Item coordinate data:
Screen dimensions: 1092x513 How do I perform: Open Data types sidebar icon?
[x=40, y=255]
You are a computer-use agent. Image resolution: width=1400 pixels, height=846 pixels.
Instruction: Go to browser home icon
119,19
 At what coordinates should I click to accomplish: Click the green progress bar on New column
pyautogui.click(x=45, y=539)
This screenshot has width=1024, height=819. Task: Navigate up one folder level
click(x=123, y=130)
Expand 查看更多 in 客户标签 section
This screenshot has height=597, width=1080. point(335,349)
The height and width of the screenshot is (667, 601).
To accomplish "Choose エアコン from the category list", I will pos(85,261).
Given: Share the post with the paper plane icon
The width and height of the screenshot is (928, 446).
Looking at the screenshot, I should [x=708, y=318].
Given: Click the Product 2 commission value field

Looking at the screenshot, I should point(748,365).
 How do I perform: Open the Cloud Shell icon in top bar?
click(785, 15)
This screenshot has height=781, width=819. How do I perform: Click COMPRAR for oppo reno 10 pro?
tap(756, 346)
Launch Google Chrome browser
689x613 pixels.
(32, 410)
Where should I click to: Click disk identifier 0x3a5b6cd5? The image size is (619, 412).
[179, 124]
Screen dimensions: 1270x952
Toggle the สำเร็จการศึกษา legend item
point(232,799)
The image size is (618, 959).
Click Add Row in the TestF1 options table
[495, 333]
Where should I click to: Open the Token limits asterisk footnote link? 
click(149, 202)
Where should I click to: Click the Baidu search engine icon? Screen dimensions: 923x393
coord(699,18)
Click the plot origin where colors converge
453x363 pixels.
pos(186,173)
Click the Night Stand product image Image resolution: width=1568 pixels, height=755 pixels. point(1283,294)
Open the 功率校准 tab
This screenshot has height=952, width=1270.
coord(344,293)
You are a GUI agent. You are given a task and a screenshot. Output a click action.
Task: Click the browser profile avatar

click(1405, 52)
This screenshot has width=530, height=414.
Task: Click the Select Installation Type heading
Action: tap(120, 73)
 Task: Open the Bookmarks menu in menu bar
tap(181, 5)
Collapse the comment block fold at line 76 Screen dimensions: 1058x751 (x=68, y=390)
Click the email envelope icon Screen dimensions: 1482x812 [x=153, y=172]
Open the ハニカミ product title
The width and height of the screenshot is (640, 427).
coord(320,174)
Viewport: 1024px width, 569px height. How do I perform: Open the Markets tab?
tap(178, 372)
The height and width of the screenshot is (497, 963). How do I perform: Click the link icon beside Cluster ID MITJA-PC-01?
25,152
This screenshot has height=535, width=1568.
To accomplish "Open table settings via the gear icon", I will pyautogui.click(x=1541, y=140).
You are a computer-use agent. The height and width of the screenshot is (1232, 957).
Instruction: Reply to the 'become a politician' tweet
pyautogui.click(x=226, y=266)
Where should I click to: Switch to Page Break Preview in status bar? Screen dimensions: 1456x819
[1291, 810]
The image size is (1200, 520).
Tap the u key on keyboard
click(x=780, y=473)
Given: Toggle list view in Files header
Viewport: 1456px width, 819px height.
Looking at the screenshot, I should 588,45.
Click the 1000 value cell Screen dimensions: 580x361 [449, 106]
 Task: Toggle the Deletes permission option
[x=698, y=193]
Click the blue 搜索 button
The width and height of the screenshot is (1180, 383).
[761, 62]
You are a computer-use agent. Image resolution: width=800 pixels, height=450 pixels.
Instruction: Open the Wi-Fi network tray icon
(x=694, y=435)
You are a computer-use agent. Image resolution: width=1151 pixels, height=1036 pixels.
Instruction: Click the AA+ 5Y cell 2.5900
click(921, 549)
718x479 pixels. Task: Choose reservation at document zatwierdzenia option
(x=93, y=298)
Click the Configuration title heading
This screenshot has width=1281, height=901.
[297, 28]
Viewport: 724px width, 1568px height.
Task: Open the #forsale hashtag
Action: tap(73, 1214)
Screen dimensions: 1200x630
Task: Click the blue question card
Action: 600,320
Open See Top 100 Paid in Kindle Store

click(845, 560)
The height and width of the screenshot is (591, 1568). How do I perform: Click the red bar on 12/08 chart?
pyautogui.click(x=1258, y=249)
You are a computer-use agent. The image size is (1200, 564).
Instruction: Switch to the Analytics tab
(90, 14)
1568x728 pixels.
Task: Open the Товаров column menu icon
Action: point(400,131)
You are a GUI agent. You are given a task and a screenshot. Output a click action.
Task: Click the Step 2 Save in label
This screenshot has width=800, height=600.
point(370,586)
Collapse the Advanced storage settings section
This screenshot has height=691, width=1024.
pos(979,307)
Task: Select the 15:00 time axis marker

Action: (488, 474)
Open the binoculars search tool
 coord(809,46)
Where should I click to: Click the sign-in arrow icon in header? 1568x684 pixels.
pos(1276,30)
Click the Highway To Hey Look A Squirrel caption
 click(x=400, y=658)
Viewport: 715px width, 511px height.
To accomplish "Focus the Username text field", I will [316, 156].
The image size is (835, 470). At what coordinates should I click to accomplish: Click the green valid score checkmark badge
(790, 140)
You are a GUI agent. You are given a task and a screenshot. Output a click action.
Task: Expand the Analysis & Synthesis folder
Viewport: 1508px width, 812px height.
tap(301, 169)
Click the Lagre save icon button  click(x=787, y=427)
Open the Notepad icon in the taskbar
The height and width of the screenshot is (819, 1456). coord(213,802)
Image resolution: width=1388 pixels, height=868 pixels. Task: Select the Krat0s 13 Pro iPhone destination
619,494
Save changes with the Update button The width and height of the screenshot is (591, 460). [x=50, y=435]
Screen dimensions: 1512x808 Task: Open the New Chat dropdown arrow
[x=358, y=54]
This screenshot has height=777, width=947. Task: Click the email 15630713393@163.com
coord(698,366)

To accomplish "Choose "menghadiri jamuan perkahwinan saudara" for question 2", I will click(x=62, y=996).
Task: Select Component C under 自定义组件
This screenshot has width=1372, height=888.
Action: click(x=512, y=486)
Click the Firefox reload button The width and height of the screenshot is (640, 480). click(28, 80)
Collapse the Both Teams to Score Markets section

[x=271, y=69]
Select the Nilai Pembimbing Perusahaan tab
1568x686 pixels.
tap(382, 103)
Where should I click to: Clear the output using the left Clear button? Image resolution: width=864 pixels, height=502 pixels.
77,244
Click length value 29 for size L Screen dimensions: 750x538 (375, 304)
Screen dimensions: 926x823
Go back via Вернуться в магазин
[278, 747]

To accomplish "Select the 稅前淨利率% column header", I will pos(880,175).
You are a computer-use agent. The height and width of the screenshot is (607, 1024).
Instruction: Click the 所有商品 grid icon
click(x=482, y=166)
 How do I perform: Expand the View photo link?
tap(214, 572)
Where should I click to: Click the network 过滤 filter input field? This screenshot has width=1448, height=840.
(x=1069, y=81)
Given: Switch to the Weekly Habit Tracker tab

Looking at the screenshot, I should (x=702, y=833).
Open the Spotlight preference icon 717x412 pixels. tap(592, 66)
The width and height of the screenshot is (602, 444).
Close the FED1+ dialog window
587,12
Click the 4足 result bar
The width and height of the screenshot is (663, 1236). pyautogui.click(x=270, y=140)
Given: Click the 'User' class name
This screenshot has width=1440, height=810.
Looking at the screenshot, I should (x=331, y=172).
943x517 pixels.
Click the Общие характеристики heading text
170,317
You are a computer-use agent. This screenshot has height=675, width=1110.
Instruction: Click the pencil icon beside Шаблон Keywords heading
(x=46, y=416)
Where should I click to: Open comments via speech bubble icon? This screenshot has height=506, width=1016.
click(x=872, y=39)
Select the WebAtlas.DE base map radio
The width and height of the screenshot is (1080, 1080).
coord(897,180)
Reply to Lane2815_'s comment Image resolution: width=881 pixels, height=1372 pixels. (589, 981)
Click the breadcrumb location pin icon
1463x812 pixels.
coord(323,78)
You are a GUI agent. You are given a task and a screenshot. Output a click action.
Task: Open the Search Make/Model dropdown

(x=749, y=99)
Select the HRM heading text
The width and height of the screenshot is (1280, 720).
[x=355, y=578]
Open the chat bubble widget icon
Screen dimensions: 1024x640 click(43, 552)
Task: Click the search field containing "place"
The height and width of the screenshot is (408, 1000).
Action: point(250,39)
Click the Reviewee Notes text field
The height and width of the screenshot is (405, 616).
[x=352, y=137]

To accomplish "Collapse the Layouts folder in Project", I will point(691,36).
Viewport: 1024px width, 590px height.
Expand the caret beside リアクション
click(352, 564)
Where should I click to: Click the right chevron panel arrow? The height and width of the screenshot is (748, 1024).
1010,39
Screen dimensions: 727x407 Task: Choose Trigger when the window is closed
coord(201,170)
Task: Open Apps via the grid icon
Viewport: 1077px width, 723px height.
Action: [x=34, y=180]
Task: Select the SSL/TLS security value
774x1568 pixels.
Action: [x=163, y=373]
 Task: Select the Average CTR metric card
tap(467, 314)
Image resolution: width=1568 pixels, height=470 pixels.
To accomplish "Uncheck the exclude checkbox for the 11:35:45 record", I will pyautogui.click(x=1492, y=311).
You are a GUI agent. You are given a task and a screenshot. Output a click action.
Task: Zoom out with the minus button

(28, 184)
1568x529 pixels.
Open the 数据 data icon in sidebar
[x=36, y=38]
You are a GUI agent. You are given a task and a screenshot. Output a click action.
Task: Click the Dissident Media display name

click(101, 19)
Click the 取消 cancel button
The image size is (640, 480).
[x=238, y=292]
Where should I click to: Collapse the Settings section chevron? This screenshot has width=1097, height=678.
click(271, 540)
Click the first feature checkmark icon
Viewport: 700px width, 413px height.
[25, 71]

WHAT YOU SHOULD DO:
Rewrite the stretch from the line containing "1568x529 pixels." through the end of the lines, swapping "sidebar" for "side panel" and leaving everything else unchanged.

EXPECTED ANSWER:
1568x529 pixels.
Open the 数据 data icon in side panel
[x=36, y=38]
You are a GUI agent. You are given a task and a screenshot. Output a click action.
Task: Click the Dissident Media display name

click(101, 19)
Click the 取消 cancel button
The image size is (640, 480).
[x=238, y=292]
Where should I click to: Collapse the Settings section chevron? This screenshot has width=1097, height=678.
click(271, 540)
Click the first feature checkmark icon
Viewport: 700px width, 413px height.
[25, 71]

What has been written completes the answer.